Para quem não sabe,
um dos grandes cineastas brasileiros contemporâneos, Helvécio
Ratton, é conterrâneo da redação da Revista QUESTÕES.
Nascido no interior de Minas Gerais, mais precisamente na cidade de
Divinópolis, a 110 Km da capital do estado, o diretor resolveu ir
atrás de paradoxo alimentício particular da região: uma tradição
proibida para os demais estados.
O famoso queijo
curado de Minas, produzido artesanalmente, é o personagem do filme
mais recente do diretor, que foi às fazendas e pequenas produtoras
desvendar a problemática que envolve a venda dos produtos. A obra,
intitulada “O Mineiro e o Queijo”, possui formato de documentário
e estreou nas salas mineiras no dia 23 de setembro. Nos demais
estados o filme entrou em cartaz na última sexta-feira (30).
O problema consiste
no fato de que, aparentemente, o próprio caráter artesanal do
queijo mineiro é o que proíbe sua venda. O produto é mundialmente
famoso, concorrendo diretamente com os queijos europeus, em questão
de qualidade. Isso porque na confecção do queijo mineiro é
utilizado o leite em seu estado natural, não pasteurizado. Mas o
problema é muito mais complexo do que parece.
O “queijo de
Minas”, como é chamado por todo o país é registrado como bem
material cultural regional de Minas Gerais, pelo Instituto Estadual
do Patrimônio Histórico e Artístico e pelo Instituto do Patrimônio
Histórico e Artístico Nacional.
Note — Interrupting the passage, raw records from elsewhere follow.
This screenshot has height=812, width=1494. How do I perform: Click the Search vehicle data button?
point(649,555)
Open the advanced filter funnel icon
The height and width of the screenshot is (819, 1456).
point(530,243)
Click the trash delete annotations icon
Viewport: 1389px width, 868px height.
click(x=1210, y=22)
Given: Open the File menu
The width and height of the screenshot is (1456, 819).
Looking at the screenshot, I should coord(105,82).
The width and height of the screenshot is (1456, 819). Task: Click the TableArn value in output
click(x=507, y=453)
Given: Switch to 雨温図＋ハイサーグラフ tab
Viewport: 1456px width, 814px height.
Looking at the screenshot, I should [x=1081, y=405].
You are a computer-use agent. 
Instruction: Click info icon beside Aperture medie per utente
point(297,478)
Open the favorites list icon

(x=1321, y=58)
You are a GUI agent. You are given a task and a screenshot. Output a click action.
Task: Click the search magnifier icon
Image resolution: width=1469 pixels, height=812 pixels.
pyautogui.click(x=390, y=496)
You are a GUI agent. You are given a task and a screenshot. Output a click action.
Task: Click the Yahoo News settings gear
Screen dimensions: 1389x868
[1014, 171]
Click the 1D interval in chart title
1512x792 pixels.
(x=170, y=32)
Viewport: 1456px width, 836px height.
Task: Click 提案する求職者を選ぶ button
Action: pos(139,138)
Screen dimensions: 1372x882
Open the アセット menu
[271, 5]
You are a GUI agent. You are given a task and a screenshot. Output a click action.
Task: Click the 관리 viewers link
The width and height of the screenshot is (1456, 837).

O fazer
queijo
em
Minas Gerais, como demonstrado na obra de Ratton, é uma tradição
passada de pais para filhos, seja como negócio ou como apenas
subsistência.
Mas há um conflito
entre a produção e comercialização do produto: por seu caráter
artesanal, o queijo só pode ser vendido para fora do estado após
passar 60 dias curando sob responsabilidade no Ministério da
Agricultura. São normas de vigilância nacional. Ou isso ou a
produtora de queijos precisa instalar equipamentos caríssimos em sua
produção, para que a venda seja liberada. Os pequenos produtores –
que em Minas Gerais são os responsáveis pelos melhores queijos –
saem no prejuízo.
O queijo em Minas
Gerais é muito mais do que um mero alimento. É ele que dá o sabor
particular do pão de queijo e que une as famílias e amigos ao redor
da mesa enquanto conversam, acompanhado de um bom café preto e
forte. Fora do estado ele é considerado um ingrediente essencial na
feitura de pratos e sobremesas (um exemplo de seu uso é no chamado
“Romeu e Julieta”). E, graças às normas legais, os queijos
artesanais de Minas perdem seu espaço para os industrializados. Ou
seja, o patrimônio histórico nacional e mineiro é obrigado a ficar
preso do próprio estado.
O filme traz à tona
outras polêmicas em torno do assunto. Uma perspectiva de um mineiro
sobre seu próprio estado, de forma simples e genial. Helvécio
Ratton representa bem a cidade de Divinópolis não só nesta obra,
mas em várias outras. O filme foi gravado em HD e teve suas últimas
filmagens realizadas no mês passado – uma verdadeira corrida
contra o tempo, mas que valeu a pena.
A trilha sonora que
mescla traços da cultura regional mineira e européia é de Tavinho
Moura, violeiro e mineiro de Juiz de Fora. A produção do filme
conta com poucos profissionais, mas que souberam dar qualidade à
trama nos mínimos detalhes. As filmagens foram realizadas nas
regiões da Serra da Canastra, Alto do Paranaíba e Araxá – que
serviu para ressaltar a interiorização do queijo artesanal de
Minas.
É vergonhoso apenas
que o filme não entre em cartaz no cinema da cidade em que o próprio
diretor nasceu e viveu. O incentivo à difusão de audiovisual na
cidade é nulo. O espaço das salas de cinema é reservado apenas
para filmes comerciais. E o governo local não tem interesse nenhum
em mostrar aos moradores da cidade que há excelentes obras
produzidas por conterrâneos. Afinal, se Ratton fosse esperar
incentivo da cidade jamais seria um cineasta tão renomeado.